There is clear racial inequity in the community — that is evident in the condition of housing, the lack of jobs and in difficulty in accessing health care. Overtown is at the northern corner of downtown Miami. You have all these beautiful high rises that are all creating shadows on Overtown, and Overtown is probably the last piece of downtown Miami that is underdeveloped. It just is beginning to experience gentrification. And now people are being priced out of the community where their families have lived for over a century.
The individuals who live in this little pocket of Miami experience certain disparities around health including shorter life expectancy. You look at someone who lives in Overtown and their life expectancy is something like 16 years less than people in affluent Miami less than a mile away.
What are some things Allegany Franciscan is doing to counter gentrification?
The citizens say they had tried to go to meetings to have a say in the changes happening in their community but had felt their voice wasn't heard. There's a new high-speed train that runs from West Palm Beach to Overtown, and one would think that would benefit Overtown, but it hasn't. The line cut into their community, and people in Overtown didn't even get to be part of the construction crews building the line.
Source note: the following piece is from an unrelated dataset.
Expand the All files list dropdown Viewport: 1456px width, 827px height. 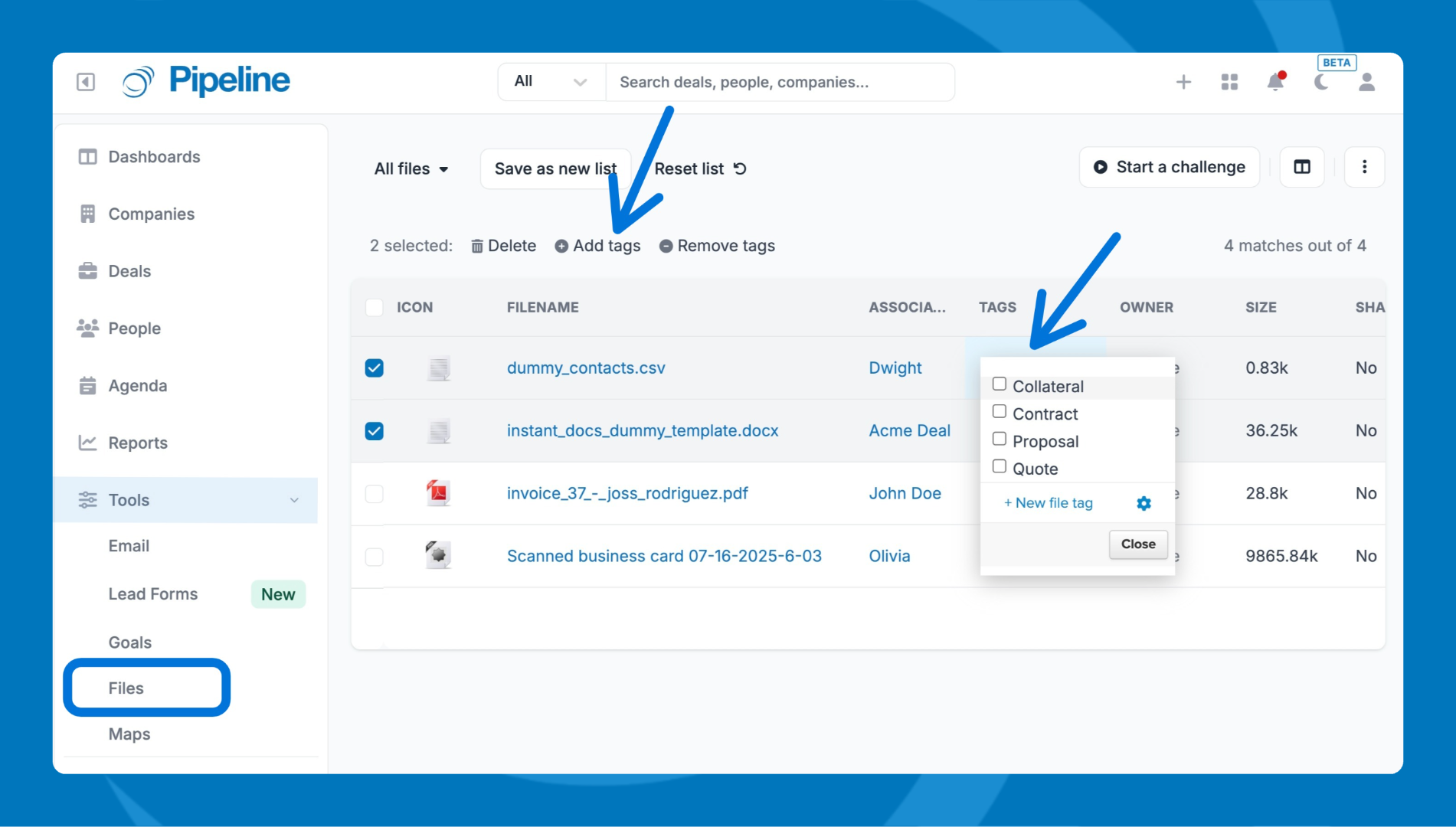click(x=411, y=169)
We are joining with other community organizations to help provide a voice for the citizens of Overtown. We're helping them understand their rights and responsibilities, strengthen their political networks, helping them with social media efforts and we're trying to have conversations with the developers to get community benefit agreements into their contracts.
What do you see as the best approaches community organizations can take to redress health inequity?
Well, I always think initiating the conversation within community organizations including health care providers is the first step and sometimes the most difficult step. People think either it's not relevant to them or too uncomfortable for the organization.
And then it's necessary to provide education and a platform for ongoing assessment and evaluation of whether and how our staff, patients and community members experience equity and inclusion and whether our organizations and communities are diverse. Equity has to do with equal access to societal goods, inclusion with involving all groups, and diversity with ensuring a full array of viewpoints are represented.
A lot of health organizations are creating departments around equity, departments whose sole role in the organization is to look at the experiences of that organization through the lens of equity. Trinity Health, which is our parent company, has created an equity and inclusion department. These departments make sure that the organization's policies and processes ensure equal access to societal goods for staff and community members.
How much of health inequity is related to an individual's behavior and choices, and thus addressable by the individual?
I think that our behavior is impacted by our environment and how we live, the air we breathe. How we think, and the way we think and react is based on how our world interacts with us. For instance, individuals who experience homelessness or are in a world where they feel that they don't have a fair shake, they may drink a little bit more. And I think it's way too easy to hold out behavior as sort of the root cause of inequities.